We might even begin to wonder about the reasons for the excitement of Judge Flavia Lattanzi, who simply could not accept the arguments of her judicial colleagues proving that Šešelj called for war and ethnic cleansing, that is, he was a war criminal.

However, this would take us away from the key issue. If Šešelj was only a criminal-policy executor, the unanswered is whose executor he was and in whose name he spoke?
We could reply very quickly, that he was Milošević’s executor and cleanser. And we would not make a mistake; we just would not say enough.

In 1930, Vlatko Maček, the president of the Croatian Peasant Party, an influential Croatian and Yugoslav politician, wrote the letter to the English diplomat in charge of the region, Robert William Seton-Watson. It was not the only one, it was only one in a series of correspondence, however, it was most interesting. Maček wrote that in the middle of the Yugoslav state “there is a critical cultural and geopolitical line that once had a strong Roman Empire broken into two parts.” Just over fifty years later, this thesis became an important part of the political program of the Croatian disident Dr. Franjo Tuđman and tempting thought of then leading Serbian politician Slobodan Milošević. The political rise of both Milošević and Tuđman could only be based on the promotion of programs on the right to national unification of the state, the right of all Croats, and the right of all Serbs to live in a single independent state.
A part of this same program was also the project of resettlement of the population. Or, as Dobrica Cosic wrote later, that resettlement of the population will enable life in one state space, ethnically unique and spiritually comprehensive. In 1986, at the Serbian Academy of Sciences and Arts, a special programming document was established, the Memorandum on the Position of the Serbian People.

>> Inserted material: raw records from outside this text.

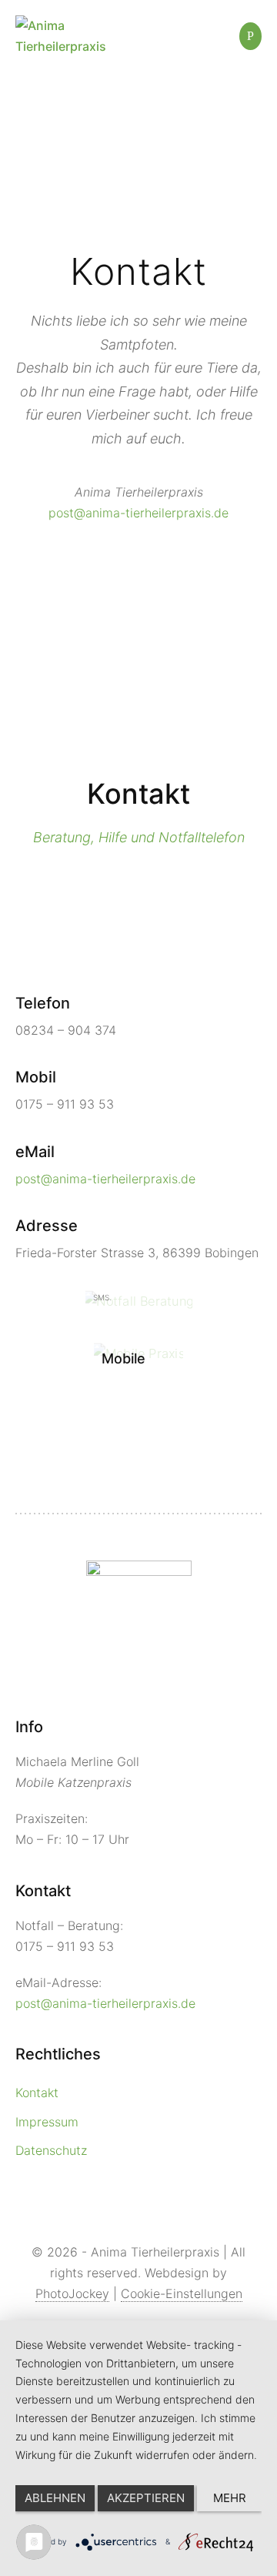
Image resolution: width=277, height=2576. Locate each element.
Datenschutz (51, 2150)
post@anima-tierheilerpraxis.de (138, 512)
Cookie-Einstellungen (181, 2293)
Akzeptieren (146, 2498)
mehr (229, 2498)
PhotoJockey (72, 2293)
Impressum (46, 2121)
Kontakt (36, 2092)
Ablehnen (55, 2498)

One thesis was that the Serbian nation never got the right to form its own state. Milošević read the document and remained silent. In fact, he said, that he needed time to think. It is precisely in the difference between the prevailing Serbian political thesis about a strong Serbia in Yugoslavia and the thesis about the break-up of Yugoslavia as a condition for the formation of a strong and big Serbia, where he saw the possibility of a final and complete embrace of the entire power with one pair of arms. His.

At the same time, Tuđman had already established a doctrine of two imperatives, the fall of communism and its Yugoslav variant, and the break-up of Yugoslavia as a condition of the formation of a greater Croatia. He estimated that the most critical for the history of the then Yugoslavia was the “division of the Roman Empire into the Western and Eastern Empire,” because the borders of that division were in the middle of the then Yugoslav territory, along the Danube-Sava-Drina River, which refers Tuđman to the claim that Croats and Serbs differ. They are different because they belong to two completely different civilizations. And that is precisely the reason that prevents and makes life impossible in the same country. Therefore, the eventual solution of the then Yugoslav issue could be not a reformatory re-establishment of the state, but its disintegration along the Danube-Sava-Drina line, that is, along the border of the Western and Eastern civilization.
Both, Milošević and Tuđman, knew that the disintegration of Yugoslavia was a historic opportunity to form a greater Serbia and a greater Croatia.

On March 25, 1991, they secretly met and reached an agreement on the division of the state and the formation of an ethnically pure state territory.

Vojislav Šešelj was the executor of this plan.